LISBOA, 19 ago (AFP) - As infecções por uma variante rara do vírus HIV mais resistente aos tratamentos e que até agora se limitava praticamente ao continente africano tiveram um aumento alarmante em Portugal, segundo um novo estudo.
Os exames de sangue efetuados pelo laboratório de um hospital de Lisboa nos 63 novos portadores do vírus HIV detectados demonstraram que 54% estavam infectados por um subtipo do vírus, denominado G, informou esta segunda-feira o jornal Público.
Somente 23% dos exames de sangue realizados correspondiam à variante "B", a mais comum nos países do Oeste europeu.
Segundo o estudo, 62% das 70 mulheres grávidas infectadas pelo vírus da Aids no Sul de Portugal em 2001 eram portadoras da variante "G" do vírus.

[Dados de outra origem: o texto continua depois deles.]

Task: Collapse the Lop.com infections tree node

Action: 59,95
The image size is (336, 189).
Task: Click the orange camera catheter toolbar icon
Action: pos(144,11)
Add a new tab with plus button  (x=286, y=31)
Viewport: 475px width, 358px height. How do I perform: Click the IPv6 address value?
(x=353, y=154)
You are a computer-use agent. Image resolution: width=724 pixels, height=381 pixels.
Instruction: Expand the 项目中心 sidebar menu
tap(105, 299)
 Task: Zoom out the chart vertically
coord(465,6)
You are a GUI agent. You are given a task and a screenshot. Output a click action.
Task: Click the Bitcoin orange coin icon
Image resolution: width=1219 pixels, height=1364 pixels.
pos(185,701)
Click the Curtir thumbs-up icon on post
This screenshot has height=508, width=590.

Essa variante resiste aos tratamentos com os medicamentos mais potentes utilizados para lutar contra a Aids e tem a reputação de propagar-se mais facilmente por via sexual.
"Se, como temo, se transmite mais facilmente do que a variante 'B', será preciso reconsiderar toda a estratégia de luta contra a Aids e as estimativas do número de infecções terão de ser revisadas para cima", assinalou ao jornal o pesquisador responsável pelo estudo, Ricardo Camacho.
Portugal tem a maior taxa de infecção pelo vírus HIV da União Européia. Em 2000, foram registrados 104,2 casos de infecção por milhão nesse país, contra uma média de 25 por milhão na União Européia.